Author: mopress

  • Go for Vo: To Austin Jan. 11

    By Greg Moses

    Zzine News

    IndyMedia Houston / Austin / North Texas / NYC / LA

    Texas Aggies love to say

    that Highway Six runs both ways. At Beechnut St. in Houston, Highway Six runs into the rest of the

    world.

    Of 6,000 people living in the neighborhood at the Southeast corner of Highway

    Six and Beechnut, 47 percent were born outside the USA. About half of them have become citizens,

    according to the US Census Bureau (Census 2000, Tract 4539).

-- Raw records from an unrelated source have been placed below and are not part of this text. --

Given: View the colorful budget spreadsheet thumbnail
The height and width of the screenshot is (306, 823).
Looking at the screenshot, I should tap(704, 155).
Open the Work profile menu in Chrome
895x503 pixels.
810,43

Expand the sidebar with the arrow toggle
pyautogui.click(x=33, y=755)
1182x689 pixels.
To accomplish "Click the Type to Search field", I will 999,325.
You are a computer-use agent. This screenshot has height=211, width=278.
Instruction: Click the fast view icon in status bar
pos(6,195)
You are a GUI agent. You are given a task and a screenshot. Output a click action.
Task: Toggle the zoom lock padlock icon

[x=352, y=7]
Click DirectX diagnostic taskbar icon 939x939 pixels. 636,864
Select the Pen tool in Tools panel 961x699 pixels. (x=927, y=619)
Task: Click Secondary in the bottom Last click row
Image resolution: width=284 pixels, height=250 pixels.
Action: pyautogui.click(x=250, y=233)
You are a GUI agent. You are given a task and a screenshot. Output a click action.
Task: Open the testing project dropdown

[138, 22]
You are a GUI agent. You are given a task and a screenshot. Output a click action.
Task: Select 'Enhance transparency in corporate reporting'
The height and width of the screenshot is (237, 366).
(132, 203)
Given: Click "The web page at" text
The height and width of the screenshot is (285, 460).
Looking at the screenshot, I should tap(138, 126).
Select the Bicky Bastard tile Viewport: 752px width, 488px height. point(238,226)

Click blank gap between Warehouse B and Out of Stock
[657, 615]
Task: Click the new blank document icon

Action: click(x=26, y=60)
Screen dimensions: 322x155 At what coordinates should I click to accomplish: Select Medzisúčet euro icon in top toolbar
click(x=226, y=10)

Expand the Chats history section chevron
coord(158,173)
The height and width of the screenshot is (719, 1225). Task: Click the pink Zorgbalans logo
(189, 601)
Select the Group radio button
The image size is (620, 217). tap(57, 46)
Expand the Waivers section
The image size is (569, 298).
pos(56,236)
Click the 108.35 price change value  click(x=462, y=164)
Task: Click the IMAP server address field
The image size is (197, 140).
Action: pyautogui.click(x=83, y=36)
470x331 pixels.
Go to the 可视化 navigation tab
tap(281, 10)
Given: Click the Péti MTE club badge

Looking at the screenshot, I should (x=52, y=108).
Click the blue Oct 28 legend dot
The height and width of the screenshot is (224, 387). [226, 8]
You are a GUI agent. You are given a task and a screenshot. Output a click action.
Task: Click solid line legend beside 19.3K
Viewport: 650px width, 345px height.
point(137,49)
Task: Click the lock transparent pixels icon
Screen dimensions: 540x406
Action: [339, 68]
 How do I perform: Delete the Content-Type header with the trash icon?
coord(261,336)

    “Hubert Vo does represent

    District 149,” says Rogene Gee Calvert, speaking by cell phone about the newly elected state

    representative for the district that includes Highway Six between Interstate 10 and Beechnut. “It is a

    district with many first generation immigrants like Hubert, and they feel like he understands their

    issues.”

    Calvert is president of the Houston 80-20 Asian American Political Action

    Committee. During the campaign season, 80-20 endorsed Vo, knocked on doors for him, placed ads in

    Asian media, and sent out campaign literature in five Asian languages. Now, with Vo’s slim electoral

    victory being challenged in the Texas Legislature, Calvert is organizing to keep Vo in

    office.

    “We do not want to see his victory stolen away,” says Calvert. On Vo’s behalf,

    Calvert is helping with a petition drive that aims to collect 10,000 signatures, and she is organizing

    a delegation of Vo supporters that will appear in his behalf at the Legislature’s inauguration day,

    Jan. 11.

    According to sources close to Vo, the newly-elected rep is spending his days

    with the people who elected him, listening again before he begins working in Austin.

    “He

    has an apartment in Austin, but he has his hands full back in the district,” reports our source. “His

    schedule is as tight as it was in the campaign.” On Tuesday Vo attended a holiday party with the Alief

    Super Neighborhood Council, a civic group that he belonged to before he decided to run.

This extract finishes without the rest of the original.